TASK TO CARRY OUT:
Answer these questions using the cola study summary below:
1. How many rats were used, and how long did the intervention last?
2. Which cola led to elevated transaminases?
3. What method was used to determine the gut microbiota?

# Gut dysbiosis and immune dysfunction induced by chronic cola replacement of water in rats: not just a sugar problem

**Authors:** Huijie Gao, Wanru Li, Xin Wang, Yan Ren, Xiao Li, Chao Liu

PMC · DOI: 10.3389/fnut.2025.1707842 · Frontiers in Nutrition · 2026-02-04

## TL;DR

Replacing water with cola for 8 weeks in rats caused gut microbiome changes and immune and kidney issues, regardless of sugar content.

## Contribution

A novel rat model shows that long-term cola consumption, even sugar-free, disrupts gut microbiota and harms immune and renal health.

## Key findings

- Both sugar-sweetened and diet cola caused immune suppression and changes in gut microbiota diversity and abundance.
- Diet cola led to elevated transaminases, while sugar cola increased renal stress markers like blood urea nitrogen.
- Microbiota shifts correlated with immune organ indices and kidney function indicators.

## Abstract

Excessive sugar-sweetened beverage consumption like cola is a worldwide public health problem. However, the effects and mechanisms of replacing water with cola (either as sugar-free cola or sugar-sweetened cola) on intestinal microbiota and overall health remain unknown, prompting this investigation.

To address this, we created a new experimental model in which cola completely replaced drinking water. Twenty-four Sprague-Dawley rats were randomly divided into three groups (n = 8): water, cola (sugar-sweetened), diet cola, for an 8-week intervention. Body weight, body length, BMI, organ indices, hematological, and serum biochemical parameters, and gut microbiota (16S rRNA gene sequencing) were determined.

Both colas resulted in immune suppression (lower thymus index and leukopenia) and decreased total protein. The cola group showed renal stress [higher blood urea nitrogen, (BUN)] and a significant increase in spleen index. The diet cola induced a significant transaminases elevation compared to the cola group. Both colas significantly altered intestinal microbiota structure, including changes in diversity and abundance (e.g., shifts in Firmicutes and Bacteroidota proportions and in the abundance of Ligilactobacillus and Lactobacillus). Co-abundance network showed complicated relationships, mostly involving Lactobacillus, Romboutsia, and other taxa. Furthermore, Bacteroidota and unclassified Lactobacillus were significantly correlated with immune organ indices (thymus, spleen) and BUN.

Using an innovative model of complete water replacement, our study demonstrates that long-term cola consumption-whether or not sugar containing-has significant perturbative effects on gut microbiota and impairs immune and renal function. These results should warn of the impacts of regular cola intake and the need for further scrutiny of artificial sweeteners.

INFORMATION GIVEN:

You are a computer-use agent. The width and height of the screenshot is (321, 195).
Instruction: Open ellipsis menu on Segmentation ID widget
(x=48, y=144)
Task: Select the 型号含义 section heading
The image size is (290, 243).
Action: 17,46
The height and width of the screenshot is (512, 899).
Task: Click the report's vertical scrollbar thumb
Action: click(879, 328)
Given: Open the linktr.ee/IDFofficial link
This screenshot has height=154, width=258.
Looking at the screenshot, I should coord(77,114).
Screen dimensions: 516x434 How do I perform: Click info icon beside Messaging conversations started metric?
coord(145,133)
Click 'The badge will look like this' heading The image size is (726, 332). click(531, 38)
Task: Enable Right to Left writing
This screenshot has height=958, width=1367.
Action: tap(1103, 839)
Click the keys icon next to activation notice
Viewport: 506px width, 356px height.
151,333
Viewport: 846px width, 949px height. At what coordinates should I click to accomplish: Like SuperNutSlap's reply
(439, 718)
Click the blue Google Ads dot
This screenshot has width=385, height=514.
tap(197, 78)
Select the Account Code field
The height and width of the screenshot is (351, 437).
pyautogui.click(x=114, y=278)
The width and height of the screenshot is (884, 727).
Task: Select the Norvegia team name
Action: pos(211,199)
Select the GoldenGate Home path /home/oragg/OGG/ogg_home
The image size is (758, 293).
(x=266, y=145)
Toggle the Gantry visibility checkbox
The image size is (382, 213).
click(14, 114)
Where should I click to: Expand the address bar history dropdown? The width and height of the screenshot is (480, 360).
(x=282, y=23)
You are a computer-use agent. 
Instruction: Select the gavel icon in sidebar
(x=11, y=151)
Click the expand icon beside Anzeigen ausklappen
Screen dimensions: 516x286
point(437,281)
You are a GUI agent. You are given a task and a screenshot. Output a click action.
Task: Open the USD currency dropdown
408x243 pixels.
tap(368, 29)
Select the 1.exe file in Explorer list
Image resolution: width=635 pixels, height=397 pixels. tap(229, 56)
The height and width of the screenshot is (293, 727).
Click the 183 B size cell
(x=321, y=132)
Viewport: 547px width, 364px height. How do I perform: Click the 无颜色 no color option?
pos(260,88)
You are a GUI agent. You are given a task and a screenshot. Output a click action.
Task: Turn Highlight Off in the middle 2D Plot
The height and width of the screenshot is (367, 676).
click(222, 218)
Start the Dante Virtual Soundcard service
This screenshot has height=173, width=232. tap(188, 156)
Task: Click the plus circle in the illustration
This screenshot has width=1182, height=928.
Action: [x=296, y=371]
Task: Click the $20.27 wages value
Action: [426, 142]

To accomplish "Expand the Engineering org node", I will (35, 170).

FINAL ANSWER:
1. Twenty-four Sprague-Dawley rats were used, and the intervention lasted 8 weeks.
2. Diet cola led to elevated transaminases.
3. The gut microbiota was determined by 16S rRNA gene sequencing.